Oyuncular; Leonardo DiCaprio, Kate Winslet, Billy Zane
Yönetmen; James Cameron
Tür; Romantik, Dram, Biyografi, Gerilim
Konusu; 15 Nisan 1912 tarihinde yaşanmış bir gemi kazasının canlandırıldığı, gerçek olaylardan esinlenilmiş ve tam bir baş yapıt olan film, Atlas Okyanusun da meydana gelen bir gemi kazası sonucu yaşanan olayları konu almaktadır.

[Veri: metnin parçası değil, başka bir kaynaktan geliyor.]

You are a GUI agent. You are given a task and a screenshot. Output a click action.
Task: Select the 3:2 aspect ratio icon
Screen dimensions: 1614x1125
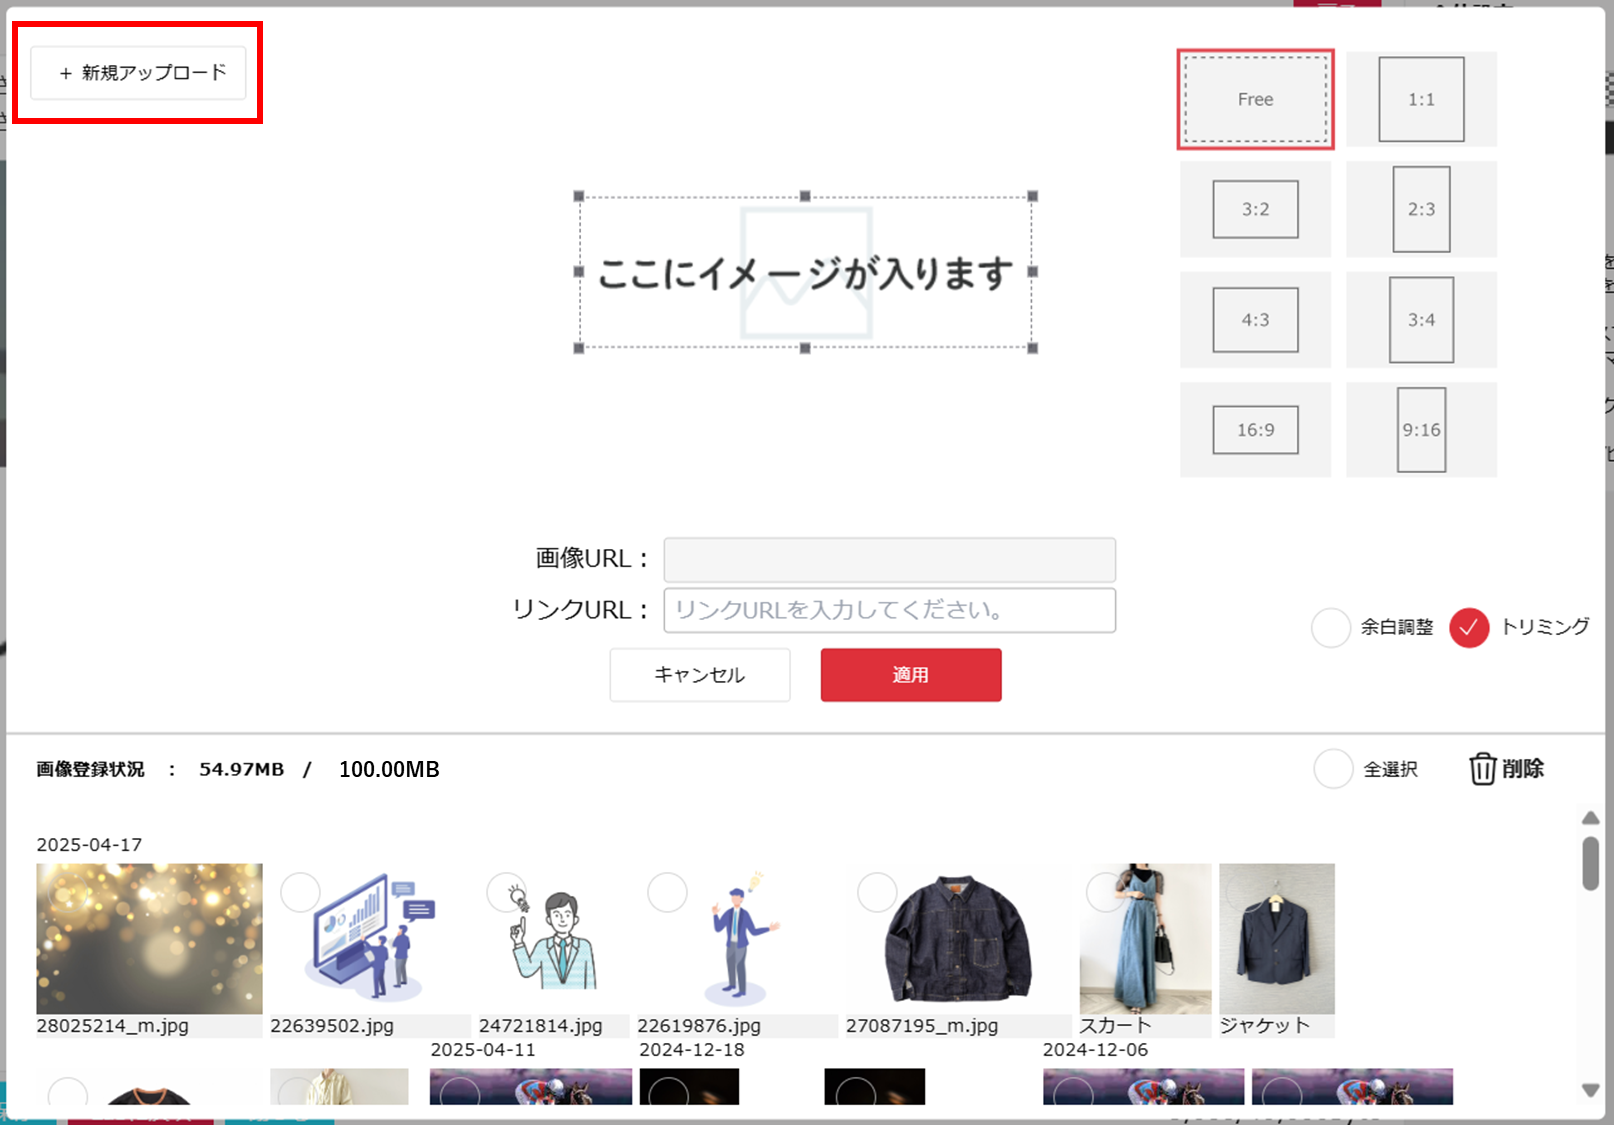pos(1255,209)
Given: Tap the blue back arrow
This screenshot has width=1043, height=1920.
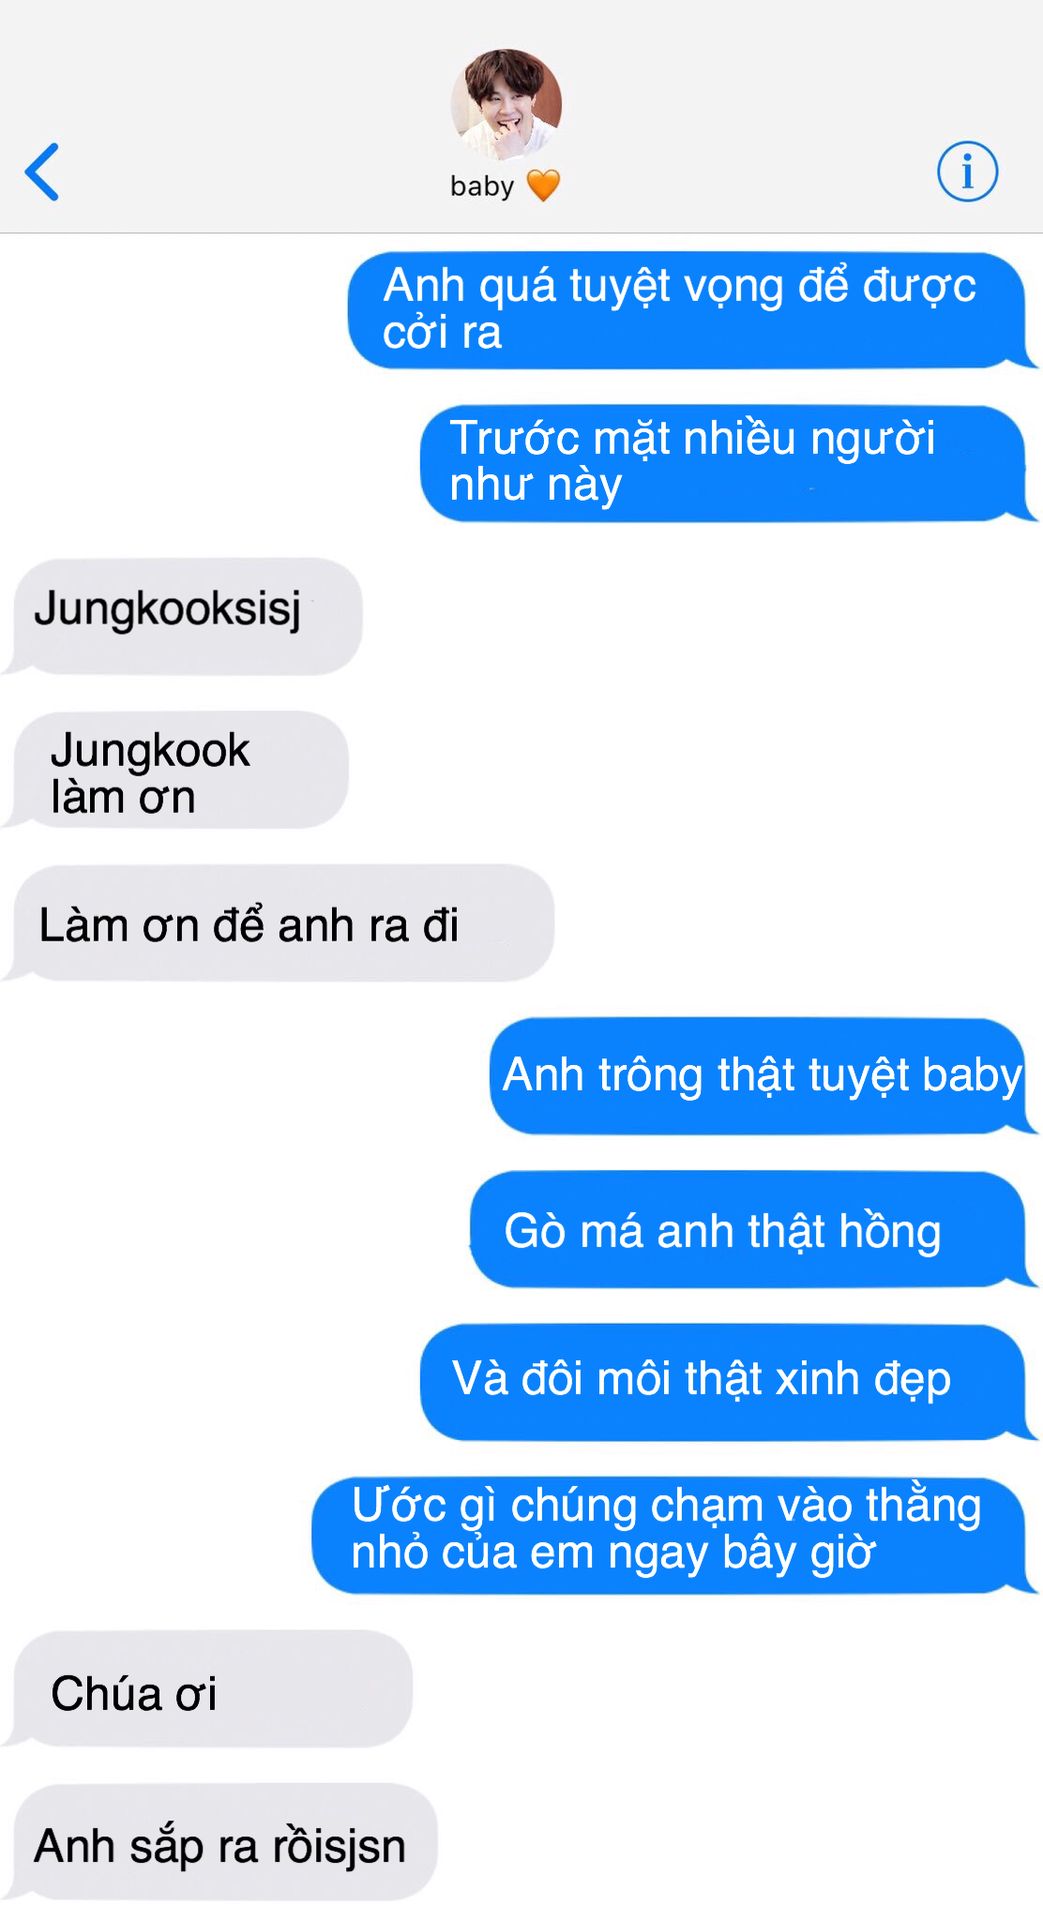Looking at the screenshot, I should (x=42, y=172).
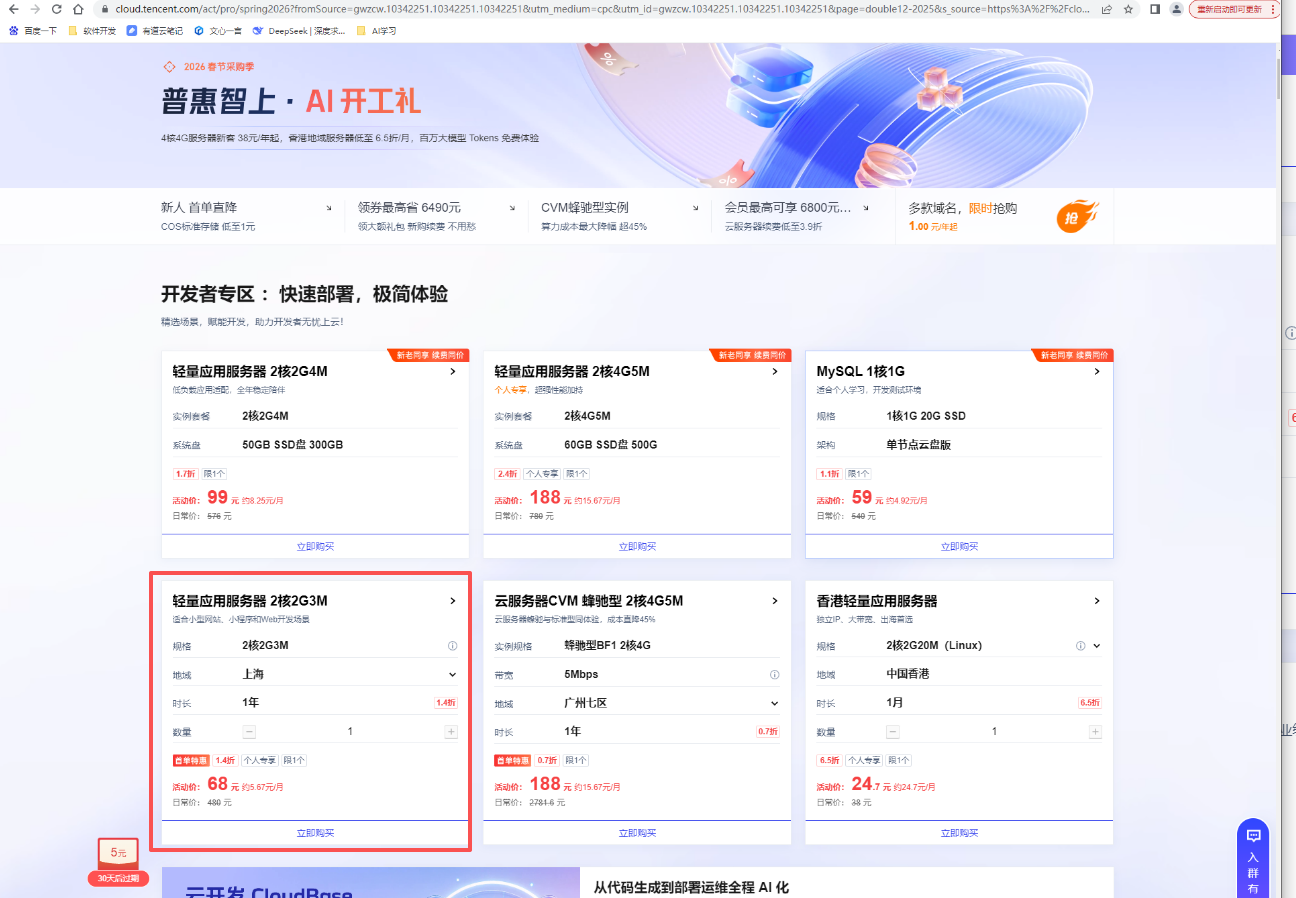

Özeti; Ve gemi battıktan sonra, günümüz insanları tarafından geminin içinde Okyanusun Kalbi ismindeki elmas aranmaktadır. Batan geminin kalıntıları arasında aradıklarını bulamayan arama ekibi, Rose'un geminin battığı gün Jack'e yaptırdığı resmi bulur ve bu resim televizyonlar da yayınlandıktan sonra arama ekibini çok yaşlanmış bir şekilde Rose arar. Sonrasında arama ekibinin bulunduğu gemiye davet edilir ve Rose, burada Titanik'in battığı gece yaşanan olayları anlatmaya başlayacaktır. Ve film, Rose'un bu anlatımının üzerine sahnelenmeye başlar.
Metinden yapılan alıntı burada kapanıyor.